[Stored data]
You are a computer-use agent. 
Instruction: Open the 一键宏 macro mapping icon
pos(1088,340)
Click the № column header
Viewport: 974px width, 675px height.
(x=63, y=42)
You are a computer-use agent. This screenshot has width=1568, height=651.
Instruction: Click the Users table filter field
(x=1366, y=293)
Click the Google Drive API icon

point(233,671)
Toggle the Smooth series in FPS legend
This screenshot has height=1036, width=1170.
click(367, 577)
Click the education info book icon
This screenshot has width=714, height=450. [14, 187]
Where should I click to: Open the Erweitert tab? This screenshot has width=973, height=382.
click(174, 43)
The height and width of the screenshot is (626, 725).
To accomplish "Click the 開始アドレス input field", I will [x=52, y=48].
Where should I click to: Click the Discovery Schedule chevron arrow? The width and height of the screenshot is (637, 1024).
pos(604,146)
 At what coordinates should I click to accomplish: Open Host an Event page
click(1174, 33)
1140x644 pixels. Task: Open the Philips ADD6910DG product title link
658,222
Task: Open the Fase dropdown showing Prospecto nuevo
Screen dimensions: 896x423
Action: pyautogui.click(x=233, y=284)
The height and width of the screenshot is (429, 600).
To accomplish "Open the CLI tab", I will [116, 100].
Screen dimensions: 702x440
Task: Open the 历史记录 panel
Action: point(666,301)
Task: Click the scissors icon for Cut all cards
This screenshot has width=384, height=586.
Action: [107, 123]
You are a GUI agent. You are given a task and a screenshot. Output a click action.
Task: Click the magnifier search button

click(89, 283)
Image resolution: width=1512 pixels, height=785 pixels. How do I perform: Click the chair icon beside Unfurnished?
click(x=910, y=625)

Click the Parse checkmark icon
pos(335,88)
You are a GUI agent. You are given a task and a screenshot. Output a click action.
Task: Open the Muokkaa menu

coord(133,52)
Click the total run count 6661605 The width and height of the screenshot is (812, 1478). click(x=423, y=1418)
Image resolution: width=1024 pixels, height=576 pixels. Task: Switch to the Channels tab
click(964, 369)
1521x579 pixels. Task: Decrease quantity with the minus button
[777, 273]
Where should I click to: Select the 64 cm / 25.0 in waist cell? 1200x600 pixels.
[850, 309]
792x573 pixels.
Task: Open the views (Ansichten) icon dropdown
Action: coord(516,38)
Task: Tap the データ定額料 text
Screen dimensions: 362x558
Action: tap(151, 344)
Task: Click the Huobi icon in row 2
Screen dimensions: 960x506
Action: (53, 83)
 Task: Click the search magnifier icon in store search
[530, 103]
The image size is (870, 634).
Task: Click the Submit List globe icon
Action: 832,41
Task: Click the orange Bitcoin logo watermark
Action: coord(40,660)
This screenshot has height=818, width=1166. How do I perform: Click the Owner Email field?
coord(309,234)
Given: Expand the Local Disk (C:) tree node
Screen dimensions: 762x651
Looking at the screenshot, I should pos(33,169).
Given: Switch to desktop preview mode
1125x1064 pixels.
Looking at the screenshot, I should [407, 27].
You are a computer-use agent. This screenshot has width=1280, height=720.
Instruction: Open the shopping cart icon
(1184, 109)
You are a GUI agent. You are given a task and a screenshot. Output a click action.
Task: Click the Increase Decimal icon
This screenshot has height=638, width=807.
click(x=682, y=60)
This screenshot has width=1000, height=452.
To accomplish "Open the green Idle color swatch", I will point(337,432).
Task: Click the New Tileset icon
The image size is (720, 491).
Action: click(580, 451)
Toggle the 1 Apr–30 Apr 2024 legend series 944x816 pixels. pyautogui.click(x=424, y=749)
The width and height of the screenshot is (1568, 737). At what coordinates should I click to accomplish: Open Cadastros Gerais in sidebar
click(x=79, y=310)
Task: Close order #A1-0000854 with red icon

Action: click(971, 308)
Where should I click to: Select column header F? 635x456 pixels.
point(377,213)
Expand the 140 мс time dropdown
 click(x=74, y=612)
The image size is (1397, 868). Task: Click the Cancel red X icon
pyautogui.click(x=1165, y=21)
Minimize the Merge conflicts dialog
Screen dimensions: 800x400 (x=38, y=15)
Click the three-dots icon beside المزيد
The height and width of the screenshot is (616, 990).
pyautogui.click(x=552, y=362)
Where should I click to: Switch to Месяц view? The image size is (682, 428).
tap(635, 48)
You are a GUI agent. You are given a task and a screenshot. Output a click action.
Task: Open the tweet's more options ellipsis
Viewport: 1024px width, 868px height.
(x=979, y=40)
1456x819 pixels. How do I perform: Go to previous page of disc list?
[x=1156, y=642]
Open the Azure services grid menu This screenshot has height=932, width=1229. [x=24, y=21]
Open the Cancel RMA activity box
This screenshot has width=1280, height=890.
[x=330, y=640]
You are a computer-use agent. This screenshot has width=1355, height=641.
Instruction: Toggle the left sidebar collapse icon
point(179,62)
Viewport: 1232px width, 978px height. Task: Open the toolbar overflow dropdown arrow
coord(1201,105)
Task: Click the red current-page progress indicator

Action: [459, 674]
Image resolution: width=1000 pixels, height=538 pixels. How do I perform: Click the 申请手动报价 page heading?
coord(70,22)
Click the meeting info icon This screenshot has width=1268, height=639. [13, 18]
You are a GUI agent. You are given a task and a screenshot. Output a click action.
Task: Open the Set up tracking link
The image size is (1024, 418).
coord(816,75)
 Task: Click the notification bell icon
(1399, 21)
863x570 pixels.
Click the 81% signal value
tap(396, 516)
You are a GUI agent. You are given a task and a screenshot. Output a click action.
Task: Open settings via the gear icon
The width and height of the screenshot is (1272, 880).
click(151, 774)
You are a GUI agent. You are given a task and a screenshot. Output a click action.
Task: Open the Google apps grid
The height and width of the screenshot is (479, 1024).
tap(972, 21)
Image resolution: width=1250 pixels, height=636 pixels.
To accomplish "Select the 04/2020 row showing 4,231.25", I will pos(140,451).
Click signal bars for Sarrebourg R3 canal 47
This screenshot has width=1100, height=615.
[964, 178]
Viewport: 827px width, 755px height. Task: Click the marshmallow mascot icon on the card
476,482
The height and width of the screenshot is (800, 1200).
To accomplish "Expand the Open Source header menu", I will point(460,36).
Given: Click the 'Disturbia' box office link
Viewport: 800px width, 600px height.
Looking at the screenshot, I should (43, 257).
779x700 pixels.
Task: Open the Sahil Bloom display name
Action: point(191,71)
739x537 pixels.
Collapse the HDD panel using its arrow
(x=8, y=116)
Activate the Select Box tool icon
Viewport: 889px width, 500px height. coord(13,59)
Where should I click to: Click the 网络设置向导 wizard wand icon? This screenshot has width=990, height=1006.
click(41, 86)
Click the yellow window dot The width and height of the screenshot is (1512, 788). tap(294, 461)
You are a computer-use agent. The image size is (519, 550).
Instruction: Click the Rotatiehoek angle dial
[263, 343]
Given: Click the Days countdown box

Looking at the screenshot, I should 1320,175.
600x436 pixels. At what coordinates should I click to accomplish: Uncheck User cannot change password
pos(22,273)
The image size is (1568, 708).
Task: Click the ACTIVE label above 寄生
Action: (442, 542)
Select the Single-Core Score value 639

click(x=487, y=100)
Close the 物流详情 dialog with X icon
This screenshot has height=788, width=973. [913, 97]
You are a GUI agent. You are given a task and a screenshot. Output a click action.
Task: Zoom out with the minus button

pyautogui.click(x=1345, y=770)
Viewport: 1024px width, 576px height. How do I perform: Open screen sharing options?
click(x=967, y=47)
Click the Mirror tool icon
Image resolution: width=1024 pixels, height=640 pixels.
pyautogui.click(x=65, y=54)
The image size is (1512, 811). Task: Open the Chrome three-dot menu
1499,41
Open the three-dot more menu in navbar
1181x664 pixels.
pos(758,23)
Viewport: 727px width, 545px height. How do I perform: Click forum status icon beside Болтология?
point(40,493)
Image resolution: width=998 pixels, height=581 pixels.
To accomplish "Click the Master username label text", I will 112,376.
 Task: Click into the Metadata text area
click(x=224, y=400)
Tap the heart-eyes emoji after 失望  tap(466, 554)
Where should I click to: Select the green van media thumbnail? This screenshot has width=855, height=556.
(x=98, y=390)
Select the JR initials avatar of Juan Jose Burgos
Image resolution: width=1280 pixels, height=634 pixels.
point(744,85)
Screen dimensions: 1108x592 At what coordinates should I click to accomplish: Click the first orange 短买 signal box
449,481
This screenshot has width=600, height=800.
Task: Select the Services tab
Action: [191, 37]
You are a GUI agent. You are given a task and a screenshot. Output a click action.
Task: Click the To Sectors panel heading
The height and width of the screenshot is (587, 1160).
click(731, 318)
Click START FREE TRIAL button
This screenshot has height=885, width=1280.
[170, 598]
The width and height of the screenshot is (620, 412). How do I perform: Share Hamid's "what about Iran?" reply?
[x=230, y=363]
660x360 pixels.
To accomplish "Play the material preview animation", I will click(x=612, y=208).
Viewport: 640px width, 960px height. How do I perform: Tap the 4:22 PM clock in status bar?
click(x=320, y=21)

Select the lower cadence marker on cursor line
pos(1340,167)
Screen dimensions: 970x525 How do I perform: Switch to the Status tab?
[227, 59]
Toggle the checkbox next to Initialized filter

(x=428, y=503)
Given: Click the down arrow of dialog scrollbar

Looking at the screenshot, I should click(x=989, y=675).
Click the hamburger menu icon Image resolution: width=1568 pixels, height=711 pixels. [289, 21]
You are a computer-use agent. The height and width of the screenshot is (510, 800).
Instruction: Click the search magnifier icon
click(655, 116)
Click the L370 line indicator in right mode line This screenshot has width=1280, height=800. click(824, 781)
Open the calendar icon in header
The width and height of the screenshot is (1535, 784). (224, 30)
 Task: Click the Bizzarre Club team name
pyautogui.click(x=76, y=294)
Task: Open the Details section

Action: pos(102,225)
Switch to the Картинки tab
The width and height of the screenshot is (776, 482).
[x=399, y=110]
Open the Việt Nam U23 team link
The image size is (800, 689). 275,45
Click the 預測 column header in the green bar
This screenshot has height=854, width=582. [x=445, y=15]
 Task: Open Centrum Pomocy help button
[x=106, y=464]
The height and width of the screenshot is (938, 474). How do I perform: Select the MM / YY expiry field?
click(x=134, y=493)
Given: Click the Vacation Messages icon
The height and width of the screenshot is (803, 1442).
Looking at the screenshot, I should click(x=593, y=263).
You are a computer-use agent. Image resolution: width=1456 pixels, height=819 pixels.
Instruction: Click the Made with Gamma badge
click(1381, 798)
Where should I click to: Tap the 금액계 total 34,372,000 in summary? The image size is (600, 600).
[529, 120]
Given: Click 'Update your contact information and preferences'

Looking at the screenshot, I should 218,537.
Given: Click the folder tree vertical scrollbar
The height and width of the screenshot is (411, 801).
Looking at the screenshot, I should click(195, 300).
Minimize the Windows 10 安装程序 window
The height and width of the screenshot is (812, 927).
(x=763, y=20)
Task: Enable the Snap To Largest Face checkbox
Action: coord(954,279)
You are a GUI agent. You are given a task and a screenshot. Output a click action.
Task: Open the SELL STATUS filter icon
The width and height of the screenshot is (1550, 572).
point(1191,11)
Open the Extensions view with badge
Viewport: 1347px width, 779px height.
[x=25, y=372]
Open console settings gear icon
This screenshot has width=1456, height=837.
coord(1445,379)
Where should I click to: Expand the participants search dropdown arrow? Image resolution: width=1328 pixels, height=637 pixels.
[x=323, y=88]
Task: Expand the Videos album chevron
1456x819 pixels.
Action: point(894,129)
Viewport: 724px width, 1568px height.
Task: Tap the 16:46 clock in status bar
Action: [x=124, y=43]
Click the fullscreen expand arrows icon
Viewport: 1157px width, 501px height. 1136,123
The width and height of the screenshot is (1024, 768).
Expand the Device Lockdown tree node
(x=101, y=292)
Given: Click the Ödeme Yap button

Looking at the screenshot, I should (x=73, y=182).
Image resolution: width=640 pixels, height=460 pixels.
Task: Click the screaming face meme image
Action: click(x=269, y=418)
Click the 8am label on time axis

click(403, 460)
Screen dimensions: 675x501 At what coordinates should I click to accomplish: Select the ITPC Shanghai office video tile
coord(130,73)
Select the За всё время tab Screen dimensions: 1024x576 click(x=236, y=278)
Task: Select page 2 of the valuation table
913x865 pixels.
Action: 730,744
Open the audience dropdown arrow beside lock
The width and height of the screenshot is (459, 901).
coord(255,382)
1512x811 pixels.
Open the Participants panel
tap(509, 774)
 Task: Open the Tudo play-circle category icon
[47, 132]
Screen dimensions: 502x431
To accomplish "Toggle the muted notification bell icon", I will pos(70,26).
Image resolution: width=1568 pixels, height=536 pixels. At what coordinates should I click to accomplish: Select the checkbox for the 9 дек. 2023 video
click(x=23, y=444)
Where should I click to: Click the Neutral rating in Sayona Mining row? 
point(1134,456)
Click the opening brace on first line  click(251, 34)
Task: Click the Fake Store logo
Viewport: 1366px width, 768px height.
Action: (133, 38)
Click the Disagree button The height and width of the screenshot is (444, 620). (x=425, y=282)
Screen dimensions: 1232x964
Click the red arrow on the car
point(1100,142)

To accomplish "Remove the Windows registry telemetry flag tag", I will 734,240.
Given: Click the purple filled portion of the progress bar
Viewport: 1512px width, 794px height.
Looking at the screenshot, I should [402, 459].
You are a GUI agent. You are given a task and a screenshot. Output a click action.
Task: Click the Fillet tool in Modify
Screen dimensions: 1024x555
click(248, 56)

> _TASK INSTRUCTIONS_
List every line in the records above that contains the word "computer".

> _ANSWER BOX_
You are a computer-use agent. 
You are a computer-use agent. This screenshot has width=1568, height=651.
You are a computer-use agent. This screenshot has width=1280, height=720.
You are a computer-use agent. This screenshot has width=1355, height=641.
You are a computer-use agent. The image size is (519, 550).
You are a computer-use agent. The height and width of the screenshot is (510, 800).
You are a computer-use agent. Image resolution: width=1456 pixels, height=819 pixels.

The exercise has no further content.